The intensive care unit and lung doctor, Dr. Vin Gupta, criticized the Republican governors of Arizona, Florida and Texas for what he said were premature reopens, especially as new variants are imposed across the country.
“It is not good public policy what the governors of Arizona, Florida and Texas are doing,” Gupta said. “It just doesn’t make sense from a scientific point of view … There is a deep concern here, especially in these populous states with generally larger populations living in these states, that the variants are already taking hold there.”
The United States reports 58,618 new cases of Covid daily on average, 6.7% more than last week, according to data compiled by Johns Hopkins University. It is the highest weekly increase since mid-January. The director of the Centers for Disease Control and Prevention, Dr. Rochelle Walensky, issued a stern warning on Friday.
“I remain deeply concerned about this trajectory,” Walensky said. “We have seen cases and hospital admissions go from historic declines, stagnation and increases. And we know from previous waves that if we don’t get things under control now, there is real potential for the epidemic curve to skyrocket again.”

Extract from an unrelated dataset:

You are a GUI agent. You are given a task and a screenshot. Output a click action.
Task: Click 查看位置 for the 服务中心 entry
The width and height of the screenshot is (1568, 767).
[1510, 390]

Gupta, a medical contributor to NBC, warned that early reopens could even spawn new vaccine-resistant Covid variants.
“We’re going to give rise to a variant that can escape whatever immunity the vaccine imparts … that’s the big concern here,” Gupta said on CNBC’s “The News with Shepard Smith.”

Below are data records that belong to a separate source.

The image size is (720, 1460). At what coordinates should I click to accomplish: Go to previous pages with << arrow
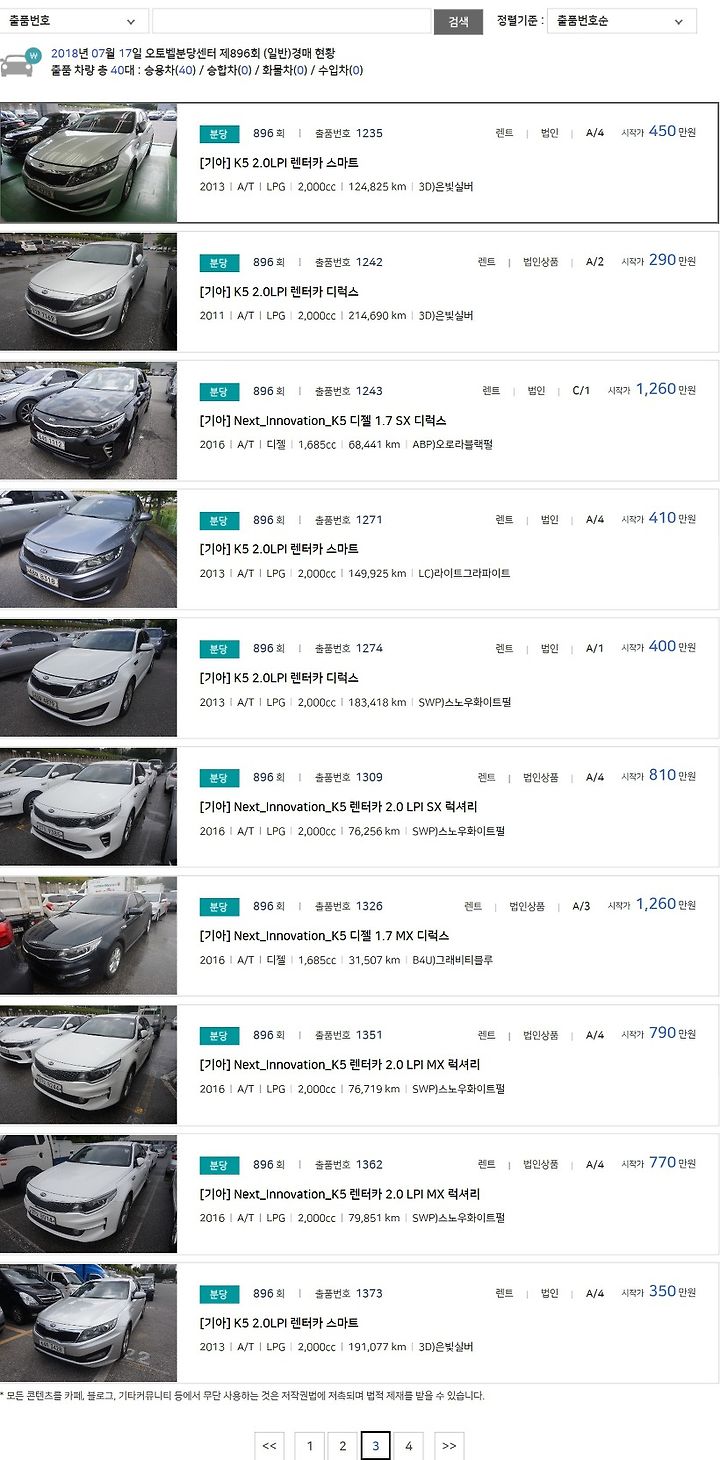[x=269, y=1446]

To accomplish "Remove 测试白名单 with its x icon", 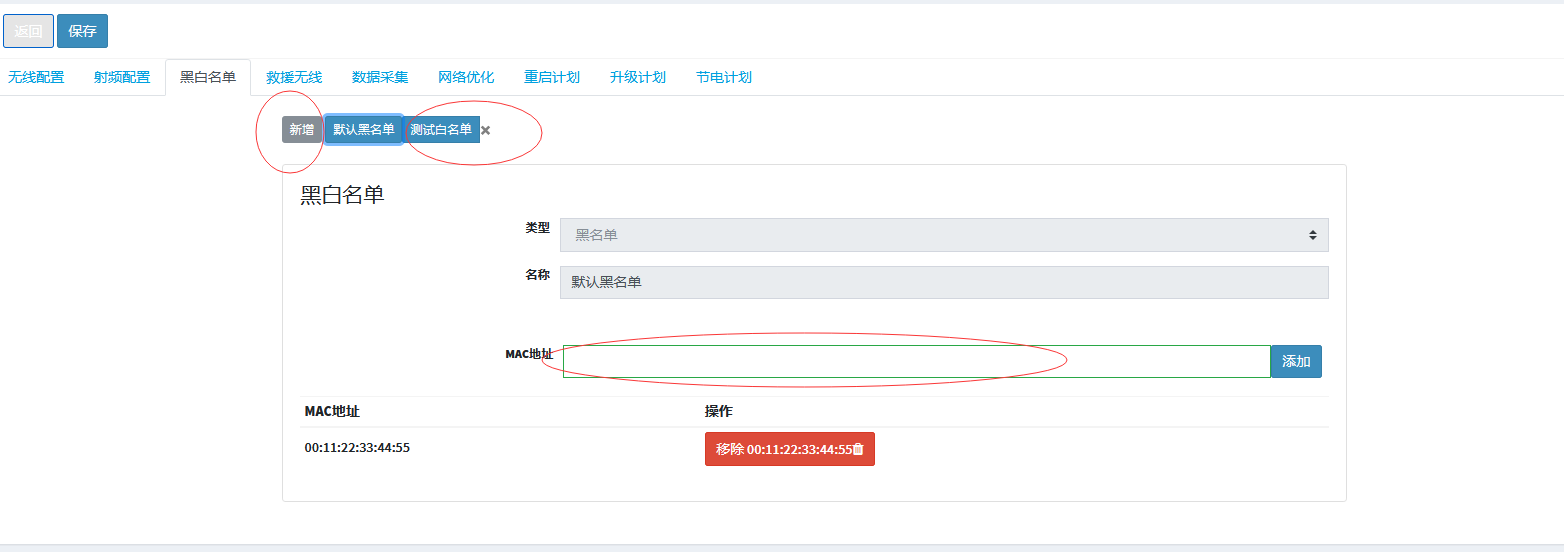I will tap(486, 130).
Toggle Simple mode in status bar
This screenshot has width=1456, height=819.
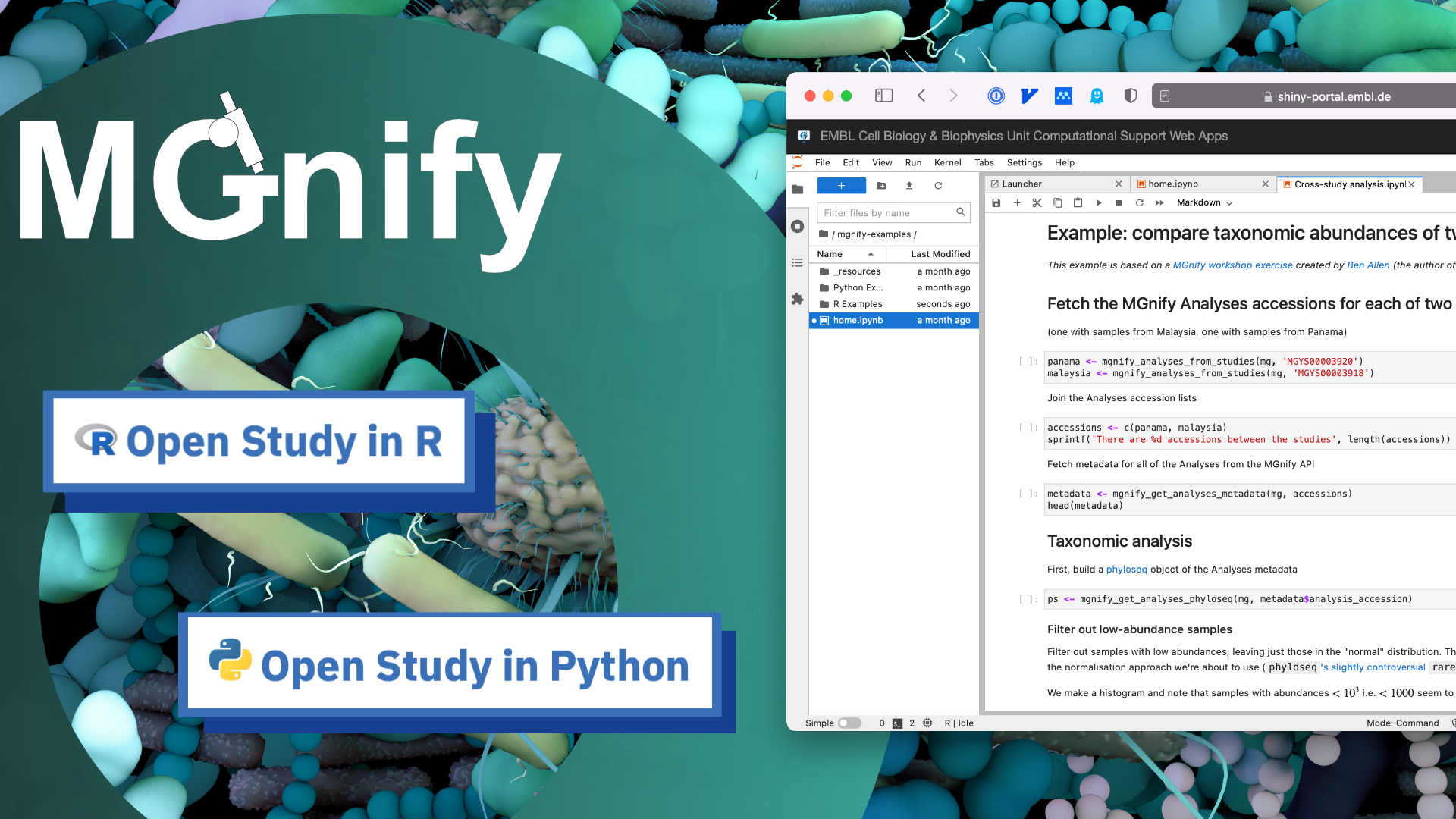tap(849, 723)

“That’s why we really need governors to be vigilant, to preach vigilance, to have consistent public policy across all 50 states for the next several months until everyone receives a vaccine,” he said. “That is going to be the linchpin here, otherwise we may not have normalcy on July 4.”
Gupta said the United States is in a “race against time” to vaccinate as many people as possible.
The White House on Friday announced a record 3.4 million vaccines administered nationwide. That number could grow as Johnson & Johnson prepares to administer 11 million doses of its single-shot vaccine next week.
Representatives for the governors of Arizona, Texas and Florida were not immediately available for comment.